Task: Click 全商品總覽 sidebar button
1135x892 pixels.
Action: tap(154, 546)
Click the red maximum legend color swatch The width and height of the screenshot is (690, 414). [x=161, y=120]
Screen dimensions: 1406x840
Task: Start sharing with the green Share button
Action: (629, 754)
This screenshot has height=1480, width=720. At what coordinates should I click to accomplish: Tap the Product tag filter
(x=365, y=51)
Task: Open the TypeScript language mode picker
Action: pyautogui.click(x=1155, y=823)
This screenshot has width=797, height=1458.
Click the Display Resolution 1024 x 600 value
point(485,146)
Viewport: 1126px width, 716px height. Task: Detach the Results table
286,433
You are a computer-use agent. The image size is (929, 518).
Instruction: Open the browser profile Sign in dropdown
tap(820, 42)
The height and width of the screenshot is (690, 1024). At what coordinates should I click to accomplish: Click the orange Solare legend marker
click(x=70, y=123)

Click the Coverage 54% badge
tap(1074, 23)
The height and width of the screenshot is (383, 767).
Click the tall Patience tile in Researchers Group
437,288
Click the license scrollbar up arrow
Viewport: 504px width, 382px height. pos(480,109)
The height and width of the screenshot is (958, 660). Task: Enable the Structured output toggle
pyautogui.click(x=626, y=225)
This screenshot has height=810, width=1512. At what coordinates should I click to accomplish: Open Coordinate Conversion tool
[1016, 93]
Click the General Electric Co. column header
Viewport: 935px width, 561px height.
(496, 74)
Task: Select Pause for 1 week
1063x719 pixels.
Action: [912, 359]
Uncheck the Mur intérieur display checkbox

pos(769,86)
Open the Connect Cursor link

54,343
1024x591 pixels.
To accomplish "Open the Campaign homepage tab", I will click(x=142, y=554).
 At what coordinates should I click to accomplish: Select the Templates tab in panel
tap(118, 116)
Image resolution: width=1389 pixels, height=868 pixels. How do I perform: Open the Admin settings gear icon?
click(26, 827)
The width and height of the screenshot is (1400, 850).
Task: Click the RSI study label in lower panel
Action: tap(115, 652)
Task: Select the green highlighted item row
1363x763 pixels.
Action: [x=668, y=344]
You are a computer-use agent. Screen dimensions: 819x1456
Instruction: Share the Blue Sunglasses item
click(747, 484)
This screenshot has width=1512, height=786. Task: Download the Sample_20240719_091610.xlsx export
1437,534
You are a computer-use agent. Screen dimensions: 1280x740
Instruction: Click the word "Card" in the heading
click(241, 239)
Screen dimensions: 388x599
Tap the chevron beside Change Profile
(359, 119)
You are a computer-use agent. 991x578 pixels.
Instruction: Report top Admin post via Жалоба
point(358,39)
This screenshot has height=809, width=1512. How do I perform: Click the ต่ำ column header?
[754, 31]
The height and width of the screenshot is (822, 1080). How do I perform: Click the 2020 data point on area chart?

━━━━━━

**What the task asks**
Lines holding the word "agent" are the answer; copy every one from the records above.

**Response box**
You are a computer-use agent. The image size is (929, 518).
You are a computer-use agent. Screen dimensions: 819x1456
You are a computer-use agent. Screen dimensions: 1280x740
You are a computer-use agent. 991x578 pixels.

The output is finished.